Some of the main causes of vision loss are eye diseases such as age-related macular degeneration (AMD), diabetic retinopathy and glaucoma. Detecting these conditions early is critical and one of the main imaging modalities used in ophthalmology is optical coherence tomography (OCT). This thesis uses high resolution OCT images acquired at the New England Eye Center, Boston, MA. Existing motion correction and image fusion methods are used to generate high-quality volumetric OCT data (Ploner et al., 2024).
Building upon this data, this master thesis includes the development of boundary segmentation for multiple retinal layers, with specific focus on the anterior boundary of the ellipsoid zone. Additionally, the segmentation will be integrated in a pipeline for automated quantification of a biomarker.
The main tasks are:
● Evaluation of a promising new architecture for boundary segmentation, with particular consideration given to the Vision Transformer (Dosovitskiy et al., 2020)
● Development and evaluation of a method for automated quantification of an eye disease biomarker based on the segmented boundaries
Special attention will be given to the following aspects:
● Label efficiency, achieved either through task-specific pretraining or by utilizing a relevant foundational model, such as those proposed by Morano et al. (2025)
● Utilization of 3D data
The resulting model will be compared with the ground truth of the held-out test set. In addition, it will be evaluated against existing U-Net based boundary regression methods, such as those from He et al. (2019) and Karbole et al. (2024).

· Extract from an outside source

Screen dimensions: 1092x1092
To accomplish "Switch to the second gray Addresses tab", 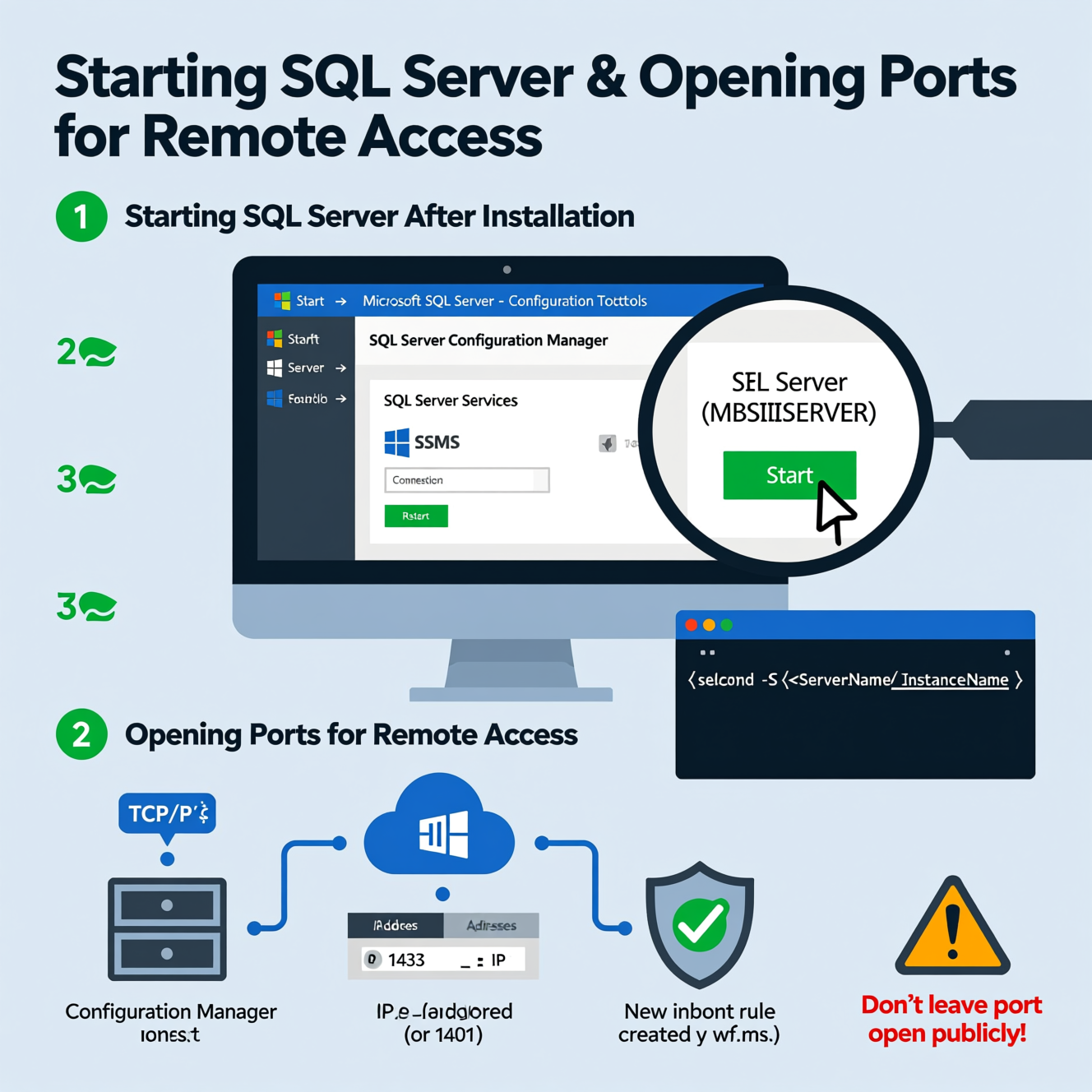I will 491,925.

The evaluation uses common regression metrics such as mean squared error (MSE), mean absolute error (MAE) and root mean squared error (RMSE).
The aim of this thesis is to contribute a model for the segmentation of retinal layer boundaries in OCT images, laying the groundwork for the automated quantification of a biomarker for AMD. This thesis shall provide a step towards earlier diagnosis, better monitoring of disease progression and improved clinical workflows.
References
Dosovitskiy, A., Beyer, L., Kolesnikov, A., Weissenborn, D., Zhai, X., Unterthiner, T., Dehghani, M., Minderer, M., Heigold, G., Gelly, S., Uszkoreit, J., & Houlsby, N. (2020, October 22). An Image is Worth 16×16 Words: Transformers for Image Recognition at Scale. arXiv.org.

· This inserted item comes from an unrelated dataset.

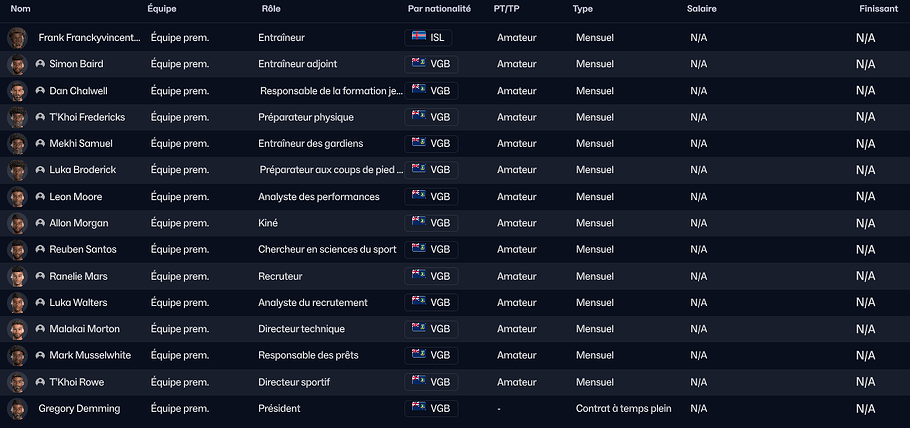This screenshot has width=910, height=428.
Task: Open Mark Musselwhite's name link
Action: tap(91, 355)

He, Y., Carass, A., Liu, Y., Jedynak, B. M., Solomon, S. D., Saidha, S., Calabresi, P. A., & Prince, J. L. (2019). Fully convolutional boundary regression for retina OCT segmentation. Lecture Notes in Computer Science, 120–128.

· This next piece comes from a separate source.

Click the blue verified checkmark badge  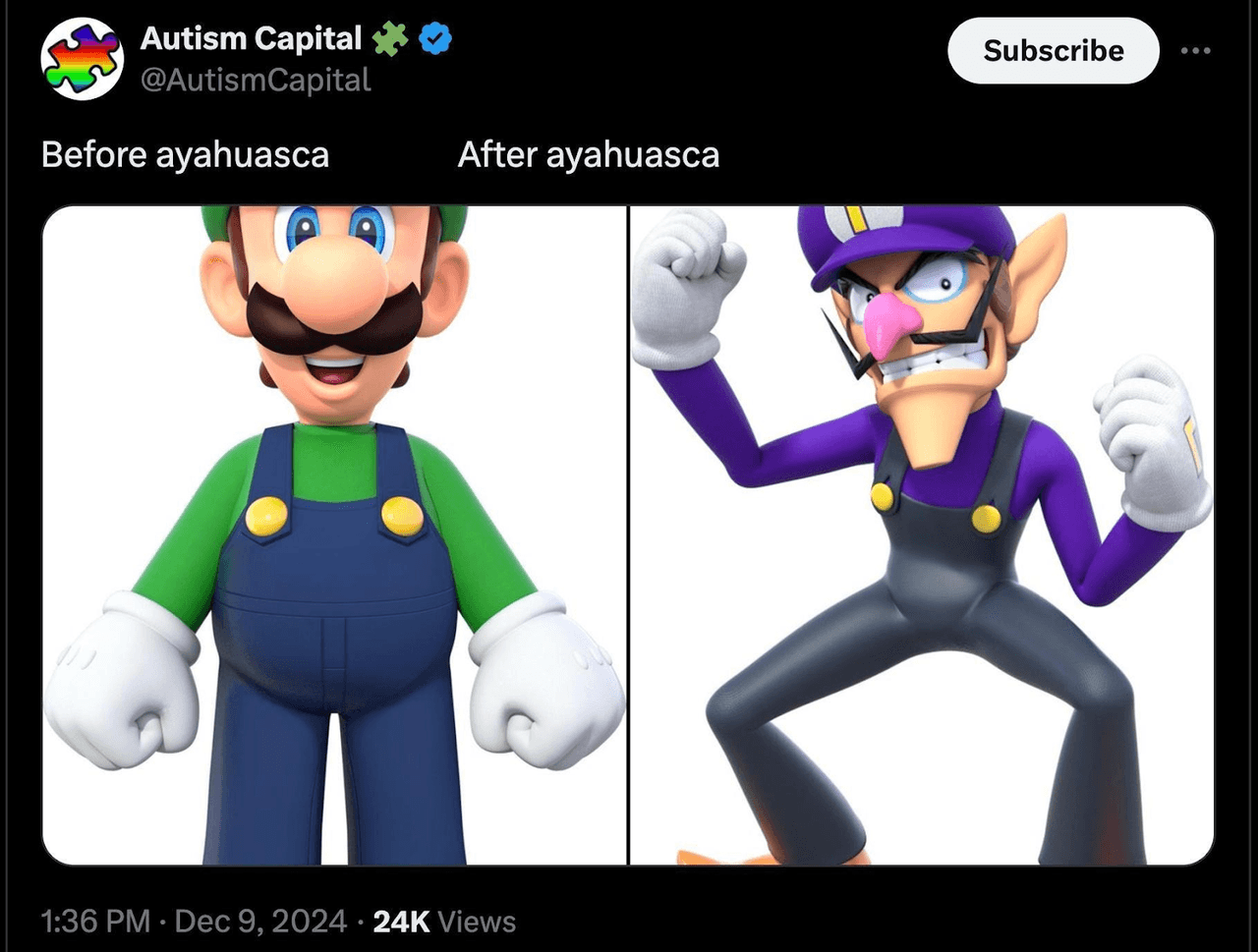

Morano, J., Fazekas, B., Sükei, E., Fecso, R., Emre, T., Gumpinger, M., Faustmann, G., Oghbaie, M., Schmidt-Erfurth, U., & Bogunović, H. (2025, June 10). MIRAGE: Multimodal foundation model and benchmark for comprehensive retinal OCT image analysis. arXiv.org.
Karbole, W., Ploner, S. B., Won, J., Marmalidou, A., Takahashi, H., Waheed, N. K., Fujimoto, J. G., & Maier, A. (2024c). 3D deep learning-based boundary regression of an age-related retinal biomarker in high resolution OCT. In Informatik aktuell (pp. 350–355).
Ploner, S. B., Won, J., Takahashi, H., Karbole, W., Yaghy, A., Marmalidou, A., Schottenhamml, J., Waheed, N. K., Fujimoto, J. G., & Maier, A. (2024, May 5–9). A reliable, fully‑automatic pipeline for 3D motion correction and volume fusion enables investigation of smaller and lower‑contrast OCT features [Conference presentation]. Investigative Ophthalmology & Visual Science, 65(7), ARVO E‑Abstract 2794904.